Input rows:
↓↓↓
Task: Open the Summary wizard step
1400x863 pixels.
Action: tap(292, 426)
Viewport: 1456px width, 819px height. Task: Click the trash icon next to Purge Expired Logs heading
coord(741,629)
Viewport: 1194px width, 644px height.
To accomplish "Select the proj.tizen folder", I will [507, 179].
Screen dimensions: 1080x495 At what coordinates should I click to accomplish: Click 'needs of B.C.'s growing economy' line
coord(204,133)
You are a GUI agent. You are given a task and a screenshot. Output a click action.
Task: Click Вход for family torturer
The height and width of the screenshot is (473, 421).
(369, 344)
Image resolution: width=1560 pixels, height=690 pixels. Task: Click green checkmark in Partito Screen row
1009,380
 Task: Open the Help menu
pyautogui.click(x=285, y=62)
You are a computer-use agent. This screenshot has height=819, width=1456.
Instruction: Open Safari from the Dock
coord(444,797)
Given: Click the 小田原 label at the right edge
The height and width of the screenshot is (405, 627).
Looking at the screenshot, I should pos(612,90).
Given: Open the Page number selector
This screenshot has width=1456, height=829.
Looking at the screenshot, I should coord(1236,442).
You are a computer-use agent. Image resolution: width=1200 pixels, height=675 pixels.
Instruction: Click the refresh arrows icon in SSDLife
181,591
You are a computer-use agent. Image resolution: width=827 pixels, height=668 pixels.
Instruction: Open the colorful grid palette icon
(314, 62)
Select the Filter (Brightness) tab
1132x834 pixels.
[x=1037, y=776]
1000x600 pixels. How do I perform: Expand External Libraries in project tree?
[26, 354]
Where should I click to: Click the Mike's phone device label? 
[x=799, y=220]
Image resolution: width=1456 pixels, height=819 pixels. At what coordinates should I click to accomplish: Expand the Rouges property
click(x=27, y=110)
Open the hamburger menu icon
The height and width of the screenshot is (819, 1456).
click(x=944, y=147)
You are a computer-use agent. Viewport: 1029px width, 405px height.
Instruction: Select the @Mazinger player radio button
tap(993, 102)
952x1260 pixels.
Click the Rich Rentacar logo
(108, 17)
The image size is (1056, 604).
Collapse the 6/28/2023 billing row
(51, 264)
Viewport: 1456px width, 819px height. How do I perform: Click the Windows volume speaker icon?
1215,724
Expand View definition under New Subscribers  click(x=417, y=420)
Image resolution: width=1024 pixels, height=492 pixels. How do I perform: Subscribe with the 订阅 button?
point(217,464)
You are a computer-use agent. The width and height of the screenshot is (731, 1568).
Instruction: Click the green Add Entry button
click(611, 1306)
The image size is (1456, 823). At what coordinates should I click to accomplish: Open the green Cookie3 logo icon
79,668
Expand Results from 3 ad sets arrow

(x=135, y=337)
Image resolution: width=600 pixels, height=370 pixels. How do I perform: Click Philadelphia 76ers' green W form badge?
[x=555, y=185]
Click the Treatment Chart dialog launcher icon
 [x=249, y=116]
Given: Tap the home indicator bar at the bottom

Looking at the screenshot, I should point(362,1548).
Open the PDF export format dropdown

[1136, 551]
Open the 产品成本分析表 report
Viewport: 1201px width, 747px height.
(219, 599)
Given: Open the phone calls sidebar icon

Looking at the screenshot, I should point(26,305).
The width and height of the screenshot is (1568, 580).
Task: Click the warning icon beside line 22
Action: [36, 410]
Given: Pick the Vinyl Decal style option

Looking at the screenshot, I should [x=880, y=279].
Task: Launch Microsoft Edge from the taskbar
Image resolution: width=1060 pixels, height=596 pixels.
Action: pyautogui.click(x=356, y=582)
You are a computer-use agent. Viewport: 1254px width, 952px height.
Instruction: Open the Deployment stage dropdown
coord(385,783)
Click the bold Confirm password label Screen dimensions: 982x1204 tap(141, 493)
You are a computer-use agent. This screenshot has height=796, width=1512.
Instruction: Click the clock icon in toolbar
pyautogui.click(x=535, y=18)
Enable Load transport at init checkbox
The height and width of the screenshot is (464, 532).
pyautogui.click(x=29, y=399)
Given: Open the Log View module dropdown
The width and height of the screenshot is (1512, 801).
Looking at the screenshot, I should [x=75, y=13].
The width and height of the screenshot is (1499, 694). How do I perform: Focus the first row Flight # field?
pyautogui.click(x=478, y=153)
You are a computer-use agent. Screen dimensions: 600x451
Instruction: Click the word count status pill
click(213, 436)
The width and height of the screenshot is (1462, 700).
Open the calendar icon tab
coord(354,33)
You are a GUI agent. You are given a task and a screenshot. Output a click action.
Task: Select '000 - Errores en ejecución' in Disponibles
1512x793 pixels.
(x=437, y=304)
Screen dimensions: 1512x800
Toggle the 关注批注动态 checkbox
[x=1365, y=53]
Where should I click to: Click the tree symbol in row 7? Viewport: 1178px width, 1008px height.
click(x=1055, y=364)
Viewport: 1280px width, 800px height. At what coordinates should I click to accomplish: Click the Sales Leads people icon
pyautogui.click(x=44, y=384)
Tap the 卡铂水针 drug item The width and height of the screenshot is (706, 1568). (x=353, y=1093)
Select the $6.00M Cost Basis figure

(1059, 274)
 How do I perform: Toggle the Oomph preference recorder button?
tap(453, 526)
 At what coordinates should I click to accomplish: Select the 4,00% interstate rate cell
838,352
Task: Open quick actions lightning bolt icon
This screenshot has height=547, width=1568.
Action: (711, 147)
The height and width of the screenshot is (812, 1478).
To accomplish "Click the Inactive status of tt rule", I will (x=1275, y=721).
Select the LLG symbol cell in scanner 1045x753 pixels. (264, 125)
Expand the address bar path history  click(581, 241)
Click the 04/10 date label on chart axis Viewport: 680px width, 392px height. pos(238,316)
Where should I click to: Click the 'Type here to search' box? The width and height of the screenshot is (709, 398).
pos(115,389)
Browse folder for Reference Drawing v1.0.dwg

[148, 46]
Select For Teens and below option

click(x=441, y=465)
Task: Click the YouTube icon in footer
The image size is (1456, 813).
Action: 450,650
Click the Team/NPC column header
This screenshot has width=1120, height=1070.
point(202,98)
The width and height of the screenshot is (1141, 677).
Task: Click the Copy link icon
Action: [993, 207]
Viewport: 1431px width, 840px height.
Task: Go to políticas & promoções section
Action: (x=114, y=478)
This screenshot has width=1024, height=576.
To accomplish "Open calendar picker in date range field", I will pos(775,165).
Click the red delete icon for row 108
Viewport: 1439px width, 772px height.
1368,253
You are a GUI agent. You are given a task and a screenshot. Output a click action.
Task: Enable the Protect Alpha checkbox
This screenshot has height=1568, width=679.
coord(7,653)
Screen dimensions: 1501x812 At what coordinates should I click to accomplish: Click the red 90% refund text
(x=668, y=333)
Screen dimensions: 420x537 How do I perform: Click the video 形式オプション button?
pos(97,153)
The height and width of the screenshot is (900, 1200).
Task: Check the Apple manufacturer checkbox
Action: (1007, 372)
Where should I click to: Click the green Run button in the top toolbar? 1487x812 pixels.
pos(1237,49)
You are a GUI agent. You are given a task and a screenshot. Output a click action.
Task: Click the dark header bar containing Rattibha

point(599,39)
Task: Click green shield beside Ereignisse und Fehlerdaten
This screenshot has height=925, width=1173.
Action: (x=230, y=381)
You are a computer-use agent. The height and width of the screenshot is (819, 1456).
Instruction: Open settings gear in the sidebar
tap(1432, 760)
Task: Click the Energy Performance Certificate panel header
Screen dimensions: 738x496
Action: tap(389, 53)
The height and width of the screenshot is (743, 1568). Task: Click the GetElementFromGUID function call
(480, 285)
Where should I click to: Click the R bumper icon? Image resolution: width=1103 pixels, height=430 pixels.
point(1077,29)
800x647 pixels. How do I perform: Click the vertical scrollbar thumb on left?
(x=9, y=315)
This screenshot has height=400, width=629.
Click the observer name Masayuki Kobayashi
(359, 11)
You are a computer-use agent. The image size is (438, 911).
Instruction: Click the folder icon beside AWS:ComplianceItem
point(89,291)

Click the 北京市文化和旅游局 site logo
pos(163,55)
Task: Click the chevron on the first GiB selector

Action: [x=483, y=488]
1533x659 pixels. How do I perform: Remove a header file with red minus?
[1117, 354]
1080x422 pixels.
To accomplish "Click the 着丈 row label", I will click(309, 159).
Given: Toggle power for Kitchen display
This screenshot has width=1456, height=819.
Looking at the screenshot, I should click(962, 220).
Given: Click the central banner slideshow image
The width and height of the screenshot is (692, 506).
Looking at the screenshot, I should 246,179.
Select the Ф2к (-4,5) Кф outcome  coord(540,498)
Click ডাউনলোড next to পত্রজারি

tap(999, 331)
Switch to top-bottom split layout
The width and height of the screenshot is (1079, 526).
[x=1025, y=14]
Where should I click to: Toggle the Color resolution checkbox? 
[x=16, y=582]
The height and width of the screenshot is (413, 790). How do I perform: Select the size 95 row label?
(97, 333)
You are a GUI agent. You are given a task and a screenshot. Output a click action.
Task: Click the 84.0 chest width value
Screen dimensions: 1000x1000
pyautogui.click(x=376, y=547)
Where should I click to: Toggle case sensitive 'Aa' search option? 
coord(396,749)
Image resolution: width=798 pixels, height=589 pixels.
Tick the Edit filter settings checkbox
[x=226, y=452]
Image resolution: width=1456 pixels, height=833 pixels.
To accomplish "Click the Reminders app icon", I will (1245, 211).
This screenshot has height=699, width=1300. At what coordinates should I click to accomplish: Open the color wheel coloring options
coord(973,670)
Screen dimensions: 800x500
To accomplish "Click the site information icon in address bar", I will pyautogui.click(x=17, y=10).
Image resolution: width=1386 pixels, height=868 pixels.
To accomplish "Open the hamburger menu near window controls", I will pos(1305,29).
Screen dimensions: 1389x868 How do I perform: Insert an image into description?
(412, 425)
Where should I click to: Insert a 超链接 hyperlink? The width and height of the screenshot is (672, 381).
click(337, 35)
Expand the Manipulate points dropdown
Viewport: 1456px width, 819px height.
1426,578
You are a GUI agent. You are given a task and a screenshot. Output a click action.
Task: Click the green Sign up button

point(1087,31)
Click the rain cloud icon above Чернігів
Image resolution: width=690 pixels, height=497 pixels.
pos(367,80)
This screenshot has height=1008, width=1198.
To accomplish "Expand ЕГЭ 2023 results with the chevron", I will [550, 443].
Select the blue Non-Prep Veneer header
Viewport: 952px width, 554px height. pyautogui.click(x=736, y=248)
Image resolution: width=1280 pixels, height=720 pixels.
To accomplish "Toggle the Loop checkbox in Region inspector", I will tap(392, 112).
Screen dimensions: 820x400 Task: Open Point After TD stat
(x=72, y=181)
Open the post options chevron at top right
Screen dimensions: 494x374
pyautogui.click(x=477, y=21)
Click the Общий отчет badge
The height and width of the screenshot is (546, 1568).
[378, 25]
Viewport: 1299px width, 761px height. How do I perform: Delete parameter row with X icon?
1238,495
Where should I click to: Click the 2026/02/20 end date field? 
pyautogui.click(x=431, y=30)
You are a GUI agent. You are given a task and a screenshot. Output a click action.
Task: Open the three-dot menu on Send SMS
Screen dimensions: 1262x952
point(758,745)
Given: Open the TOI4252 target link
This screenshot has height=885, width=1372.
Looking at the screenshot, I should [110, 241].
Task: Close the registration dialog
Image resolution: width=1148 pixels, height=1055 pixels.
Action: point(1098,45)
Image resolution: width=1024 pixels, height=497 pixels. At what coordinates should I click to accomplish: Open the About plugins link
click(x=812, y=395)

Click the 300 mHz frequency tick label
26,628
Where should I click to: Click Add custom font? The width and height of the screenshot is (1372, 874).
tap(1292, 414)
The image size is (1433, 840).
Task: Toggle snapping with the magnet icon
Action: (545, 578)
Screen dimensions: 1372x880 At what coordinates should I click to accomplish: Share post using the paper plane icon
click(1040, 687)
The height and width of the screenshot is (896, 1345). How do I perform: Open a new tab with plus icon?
↑↑↑
Instructions to follow:
Could you print the material verbatim, from its first line through the line that contains "click(x=944, y=147)", including both of those lines?

Problem solution:
Task: Open the Summary wizard step
1400x863 pixels.
Action: tap(292, 426)
Viewport: 1456px width, 819px height. Task: Click the trash icon next to Purge Expired Logs heading
coord(741,629)
Viewport: 1194px width, 644px height.
To accomplish "Select the proj.tizen folder", I will [507, 179].
Screen dimensions: 1080x495 At what coordinates should I click to accomplish: Click 'needs of B.C.'s growing economy' line
coord(204,133)
You are a GUI agent. You are given a task and a screenshot. Output a click action.
Task: Click Вход for family torturer
The height and width of the screenshot is (473, 421).
(369, 344)
Image resolution: width=1560 pixels, height=690 pixels. Task: Click green checkmark in Partito Screen row
1009,380
 Task: Open the Help menu
pyautogui.click(x=285, y=62)
You are a computer-use agent. This screenshot has height=819, width=1456.
Instruction: Open Safari from the Dock
coord(444,797)
Given: Click the 小田原 label at the right edge
The height and width of the screenshot is (405, 627).
Looking at the screenshot, I should pos(612,90).
Given: Open the Page number selector
This screenshot has width=1456, height=829.
Looking at the screenshot, I should coord(1236,442).
You are a computer-use agent. Image resolution: width=1200 pixels, height=675 pixels.
Instruction: Click the refresh arrows icon in SSDLife
181,591
You are a computer-use agent. Image resolution: width=827 pixels, height=668 pixels.
Instruction: Open the colorful grid palette icon
(314, 62)
Select the Filter (Brightness) tab
1132x834 pixels.
[x=1037, y=776]
1000x600 pixels. How do I perform: Expand External Libraries in project tree?
[26, 354]
Where should I click to: Click the Mike's phone device label? 
[x=799, y=220]
Image resolution: width=1456 pixels, height=819 pixels. At what coordinates should I click to accomplish: Expand the Rouges property
click(x=27, y=110)
Open the hamburger menu icon
The height and width of the screenshot is (819, 1456).
click(x=944, y=147)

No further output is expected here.